Recall the elements of Fisherian runaway process and sexual selection. The essence of the theory is that a mutation for female choosiness arises in a population and the females opt for males with some kind of elaborate trait. If Fisherian runaway process is to play a role in speciation mechanisms, then it must be related to the process by which reproductive isolation occurs. How do the female descrimination traits such as that seen in Gulls evolve? What about plumage variation seen in other bird species? How is it that lizards have evolved such markedly divergent head bobs.
The theory for runaway process as independently solved by Mark Kirkpatrick and Russel Lande has a very interesting second phase.
In the first phase we saw that:
Fisherian runaway will lead to ever increasing escalation in the male trait up to the point that natural selection begins to strongly act against the handicap that the male trait imposes on the male. Once this point is reached, the second phase of Fisherian runaway sexual selection takes hold.

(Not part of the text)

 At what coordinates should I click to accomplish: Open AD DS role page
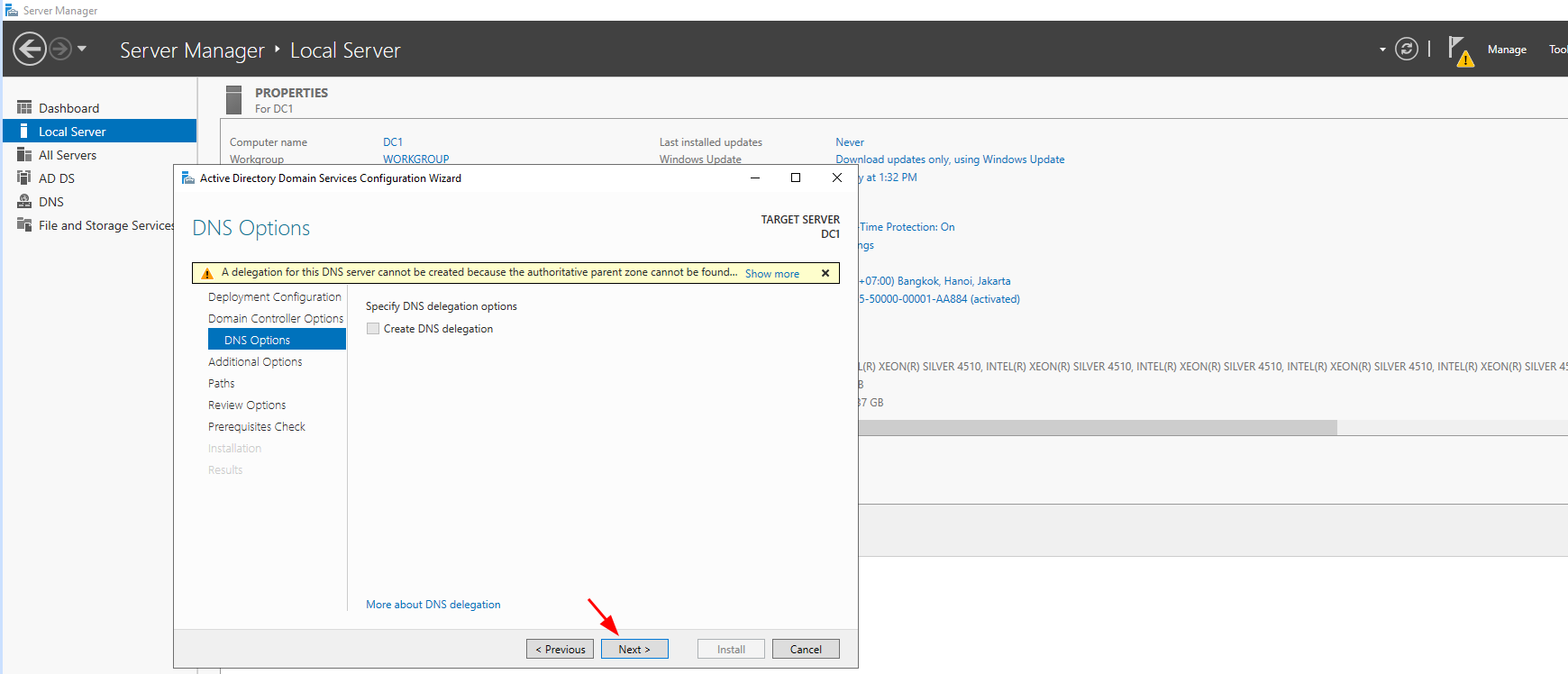pyautogui.click(x=57, y=178)
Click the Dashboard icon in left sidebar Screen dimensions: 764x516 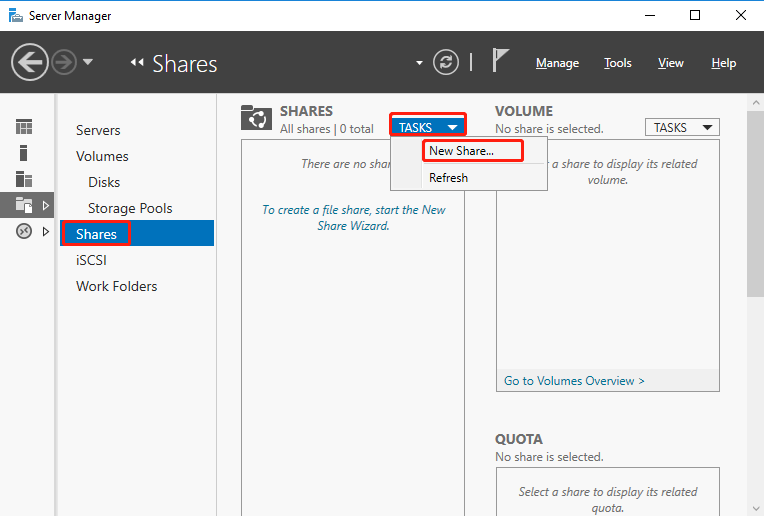(x=24, y=127)
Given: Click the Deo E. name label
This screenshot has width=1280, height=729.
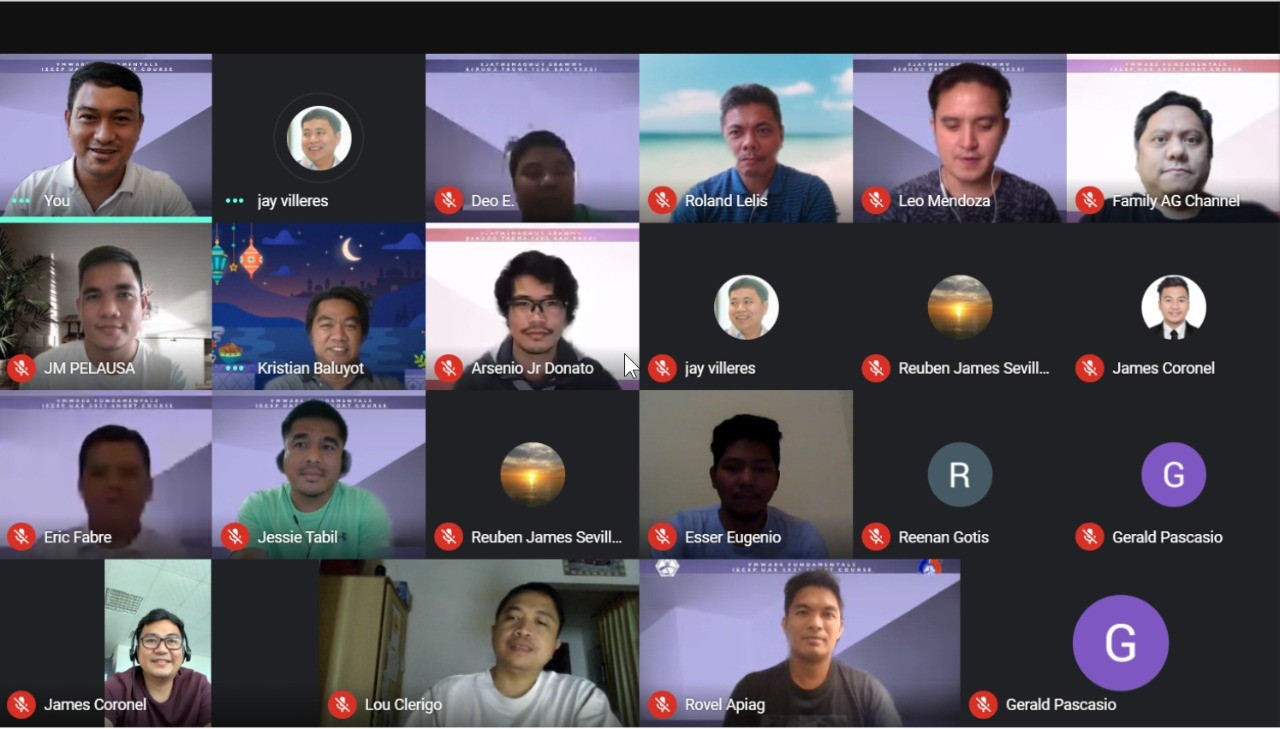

The populations will change in frequency by the process
of what is refered to as genetic drift. Genetic drift is simply the
random processes that cause small fluctuations in the frequency of an allele
simply because of limited population size. By chance alone, the frequency
of alleles (for choosiness and the male trait) will fluctuate up and down
in frequency. In small populations the effect of genetic is expected to
be quite great compared to large populations. How small is small? Well generally
populations that are less than about 100 individuals. What might happen
is that certain alleles for choosiness might go to fixation in a small population,
or perhaps genes for the male trait.
Up to this point we have considered runaway selection and its operation on a single male trait and a single mutation for choosiness. However, as discussed above sexual selection operates on the whole organism and females might choose on the basis of a number of male traits. For example, females might choose on the basis of both tail length as well as plumage coloration.
Now imagine a number of distinct sub-populations which are experiencing genetic drift and going to fixation. Because genetic drift is an entirely random process we would expect that each sub-population would fix for different choosiness or male traits. When this occurs, we have evolved strong assortative mating mechanisms that would lead to isolation.

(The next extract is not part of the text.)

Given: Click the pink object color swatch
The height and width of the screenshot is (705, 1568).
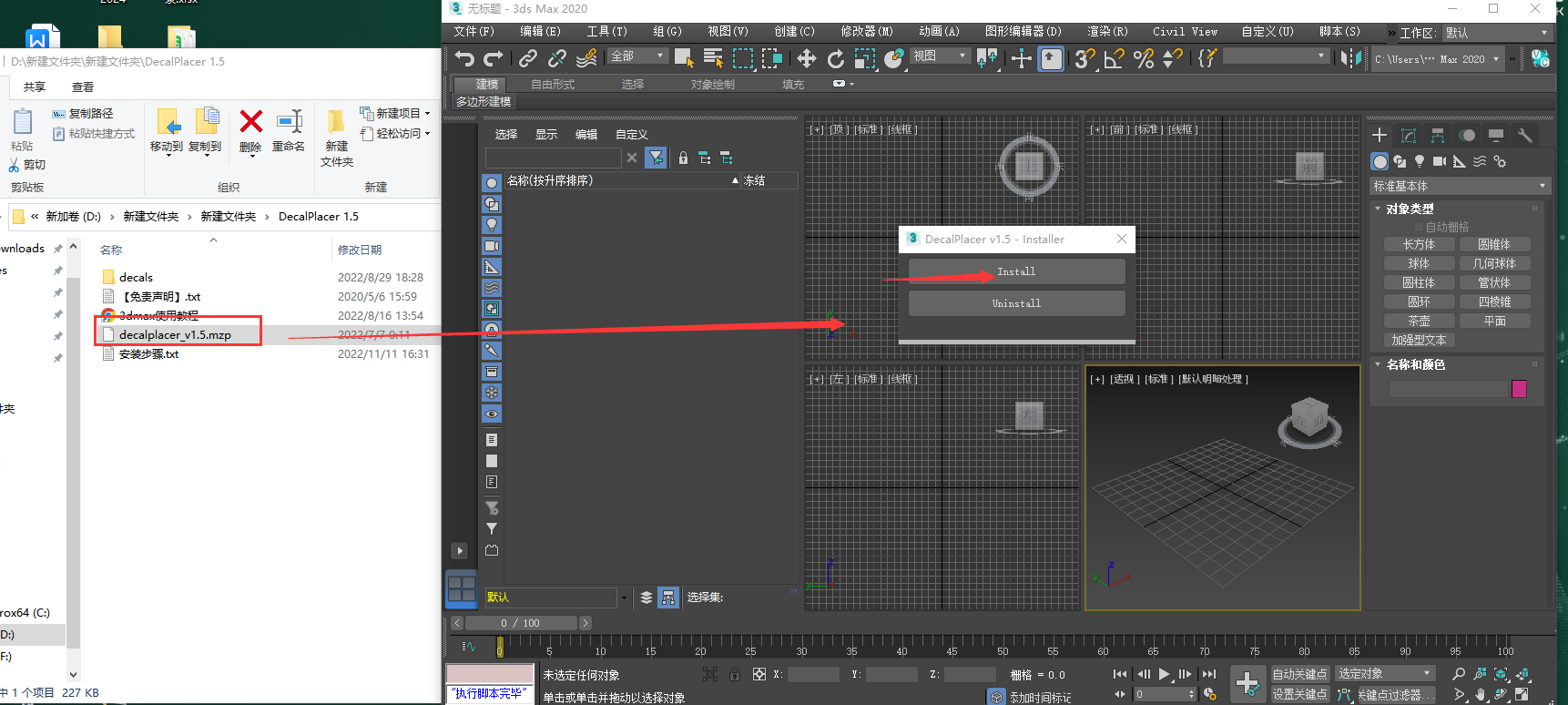Looking at the screenshot, I should (1519, 389).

Another scenario for such random effects is that the mutations that lead to choosiness or the male trait might differ in each sub-population. Fisherian runaway selection might lead to rapid evolution in each population according to such initial differences. And the populations would be expected to diverge rapidly in their mating preferences. The end result of runaway process is reproductive isolation by mating preferences -- the key ingredient for speciation.